La venta de joyas sin control en las medidas de seguridad preocupa a los joyeros salmantinos

La venta de oro, plata y platino en los mercadillos y ferias sin un controles de seguridad se considera un agravio comparativo

La Asociación de joyeros y relojeros de Salamanca solicita más control sobre ferias y mercadillos en temas de seguridad privada.
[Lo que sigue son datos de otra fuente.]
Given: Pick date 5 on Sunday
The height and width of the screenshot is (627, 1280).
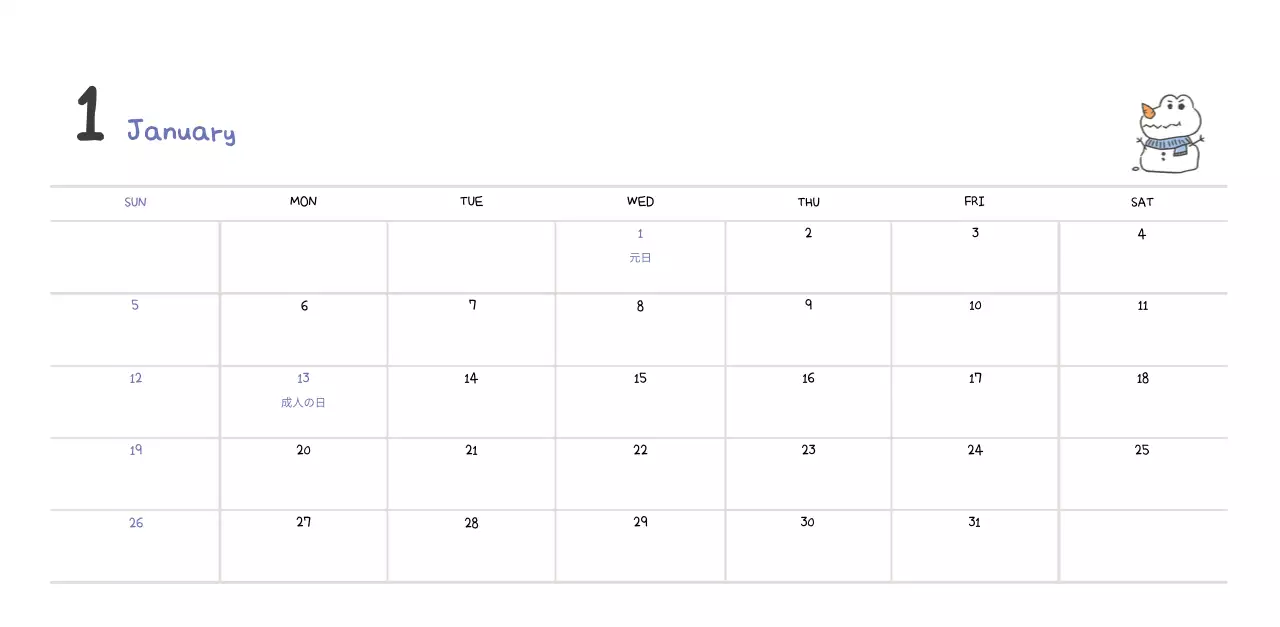Looking at the screenshot, I should click(135, 305).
El gremio de la joyería de Salamanca está preocupado por la proliferación de ferias y mercadillos en las que se venden y compran joyas sin ningún tipo de seguridad. Así lo ha manifestado Aurelio Díez, presidente de la Asociación de empresarios salmantinos de joyería y relojería, en un encuentro con el concejal de Economía, Innovación y Comercio, Enrique Sánchez-Guijo.

 

Es por eso que esta Asociación ha decidido emprender una lucha para evitar que se vendan este tipo de materiales en las ferias y mercadillos porque consideran que la venta de oro, plata y platino sin ningún sistema de seguridad es un agravio comparativo con respecto a ellos. El decreto que regula todo lo relacionado con la seguridad privada les obliga a realizar inversiones y disponer de cámaras acorazadas y otros requisitos de seguridad que en estos mercadillos no se pide.

 

La primera respuesta que han obtenido ha sido la del compromiso de Sánchez-Guijo de que el Ayuntamiento hará que se cumpla la normativa de seguridad vigente a los puestos a los que conceda licencia para vender en ferias y mercadillos. 

 

Normas específicas para joyerías

 

Según normativa del Ministerio del Interior, en los establecimientos de joyería y platería,  así como en aquellos otros en los que se fabriquen o exhiban objetos de tal industria deberán instalarse, por empresas especializadas y, en su caso, autorizadas, las siguientes medidas de seguridad:

 

a.      Caja fuerte o cámara acorazada, para la custodia de efectivo y de objetos preciosos, dotada de sistema de apertura automática retardada, que deberá estar activado durante la jornada laboral, y dispositivo mecánico o electrónico que permita el bloqueo de la puerta, desde la hora de cierre hasta primera hora del día siguiente hábil. Cuando la caja fuerte tenga un peso inferior a 2.000 kg., deberá estar anclada, de manera fija, en una estructura de hormigón armado, al suelo o al muro.

 

b.     Pulsadores antiatraco u otros medios de accionamiento del sistema de alarma, instalados en lugares estratégicos.

 

c.      Rejas en huecos que den a patios y pasos interiores del inmueble, así como cierres metálicos en el exterior, sin perjuicio del cumplimiento de las normas de lucha contra incendios.

 

d.     Puerta blindada, con resistencia al impacto manual del nivel que se determine, en todos los accesos al interior del establecimiento, provista de los cercos adecuados y cerraduras de seguridad.

 

e.      Protección electrónica de escaparates, ventanas, puertas y cierres metálicos.

 

f.       Dispositivos electrónicos con capacidad para la detección redundante de la intrusión en las dependencias del establecimiento en que haya efectivo u objetos preciosos.

 

g.     Detectores sísmicos en paredes, techos y suelos de la cámara acorazada o del local en que esté situada la caja fuerte.

 

h.     Conexión del sistema de seguridad con una central de alarmas.

 

i.      Carteles, u otros sistemas de información de análoga eficacia, para su perfecta lectura desde el exterior del establecimiento, en los que se haga saber al público las medidas de seguridad que éste posea.